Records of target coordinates
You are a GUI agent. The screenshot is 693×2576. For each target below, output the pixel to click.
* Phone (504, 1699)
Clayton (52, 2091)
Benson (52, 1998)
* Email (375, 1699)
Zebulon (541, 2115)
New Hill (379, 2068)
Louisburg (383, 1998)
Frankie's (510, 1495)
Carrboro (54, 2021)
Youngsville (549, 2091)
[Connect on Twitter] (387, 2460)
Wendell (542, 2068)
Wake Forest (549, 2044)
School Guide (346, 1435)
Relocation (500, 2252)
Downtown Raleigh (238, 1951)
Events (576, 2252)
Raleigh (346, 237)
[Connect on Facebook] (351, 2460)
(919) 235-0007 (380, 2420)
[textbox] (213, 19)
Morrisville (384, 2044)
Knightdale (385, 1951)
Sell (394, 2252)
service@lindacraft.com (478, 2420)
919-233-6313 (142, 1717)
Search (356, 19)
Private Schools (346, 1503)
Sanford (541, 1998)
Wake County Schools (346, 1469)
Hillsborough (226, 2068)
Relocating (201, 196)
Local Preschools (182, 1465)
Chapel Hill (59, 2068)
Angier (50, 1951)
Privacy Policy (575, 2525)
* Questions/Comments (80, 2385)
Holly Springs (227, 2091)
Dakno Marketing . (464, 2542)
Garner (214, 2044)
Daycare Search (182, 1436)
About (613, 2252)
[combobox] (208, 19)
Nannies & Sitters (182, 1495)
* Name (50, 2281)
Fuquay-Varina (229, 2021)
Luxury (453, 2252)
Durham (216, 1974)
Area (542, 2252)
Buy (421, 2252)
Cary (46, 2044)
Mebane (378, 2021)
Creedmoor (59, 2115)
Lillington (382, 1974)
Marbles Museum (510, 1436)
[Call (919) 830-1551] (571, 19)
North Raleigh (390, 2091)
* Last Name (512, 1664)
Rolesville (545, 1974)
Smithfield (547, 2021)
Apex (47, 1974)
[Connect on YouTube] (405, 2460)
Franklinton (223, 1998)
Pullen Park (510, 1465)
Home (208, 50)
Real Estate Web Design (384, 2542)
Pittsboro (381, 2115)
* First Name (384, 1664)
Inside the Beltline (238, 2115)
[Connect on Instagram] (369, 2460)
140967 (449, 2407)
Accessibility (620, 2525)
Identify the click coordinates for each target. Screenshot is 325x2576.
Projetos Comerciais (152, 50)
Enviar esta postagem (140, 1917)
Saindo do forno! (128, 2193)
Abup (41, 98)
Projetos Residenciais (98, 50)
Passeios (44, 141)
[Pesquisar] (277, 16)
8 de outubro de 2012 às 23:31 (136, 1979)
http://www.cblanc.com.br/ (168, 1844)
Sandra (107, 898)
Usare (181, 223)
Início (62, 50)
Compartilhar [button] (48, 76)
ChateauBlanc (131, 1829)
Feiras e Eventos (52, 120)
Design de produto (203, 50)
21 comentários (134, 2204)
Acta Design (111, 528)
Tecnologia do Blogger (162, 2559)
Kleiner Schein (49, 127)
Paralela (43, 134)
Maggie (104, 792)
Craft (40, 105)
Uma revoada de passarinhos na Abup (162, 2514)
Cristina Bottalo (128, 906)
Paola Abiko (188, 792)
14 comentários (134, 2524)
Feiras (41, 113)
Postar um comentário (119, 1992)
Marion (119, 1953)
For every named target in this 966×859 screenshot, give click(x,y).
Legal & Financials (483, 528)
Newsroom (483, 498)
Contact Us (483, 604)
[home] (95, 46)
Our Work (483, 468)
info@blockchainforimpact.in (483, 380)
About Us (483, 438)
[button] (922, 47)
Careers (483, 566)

**WHAT IS REQUIRED:**
Repeat the lines of the records word for word, starting at the line containing "Relocating (201, 196)" and ending at the line containing "Projetos Comerciais (152, 50)", including both of those lines.

**FULL SOLUTION:**
Relocating (201, 196)
Local Preschools (182, 1465)
Chapel Hill (59, 2068)
Angier (50, 1951)
Privacy Policy (575, 2525)
* Questions/Comments (80, 2385)
Holly Springs (227, 2091)
Dakno Marketing . (464, 2542)
Garner (214, 2044)
Daycare Search (182, 1436)
About (613, 2252)
[combobox] (208, 19)
Nannies & Sitters (182, 1495)
* Name (50, 2281)
Fuquay-Varina (229, 2021)
Luxury (453, 2252)
Durham (216, 1974)
Area (542, 2252)
Buy (421, 2252)
Cary (46, 2044)
Mebane (378, 2021)
Creedmoor (59, 2115)
Lillington (382, 1974)
Marbles Museum (510, 1436)
[Call (919) 830-1551] (571, 19)
North Raleigh (390, 2091)
* Last Name (512, 1664)
Rolesville (545, 1974)
Smithfield (547, 2021)
Apex (47, 1974)
[Connect on YouTube] (405, 2460)
Franklinton (223, 1998)
Pullen Park (510, 1465)
Home (208, 50)
Real Estate Web Design (384, 2542)
Pittsboro (381, 2115)
* First Name (384, 1664)
Inside the Beltline (238, 2115)
[Connect on Instagram] (369, 2460)
140967 (449, 2407)
Accessibility (620, 2525)
Identify the click coordinates for each target. Screenshot is 325x2576.
Projetos Comerciais (152, 50)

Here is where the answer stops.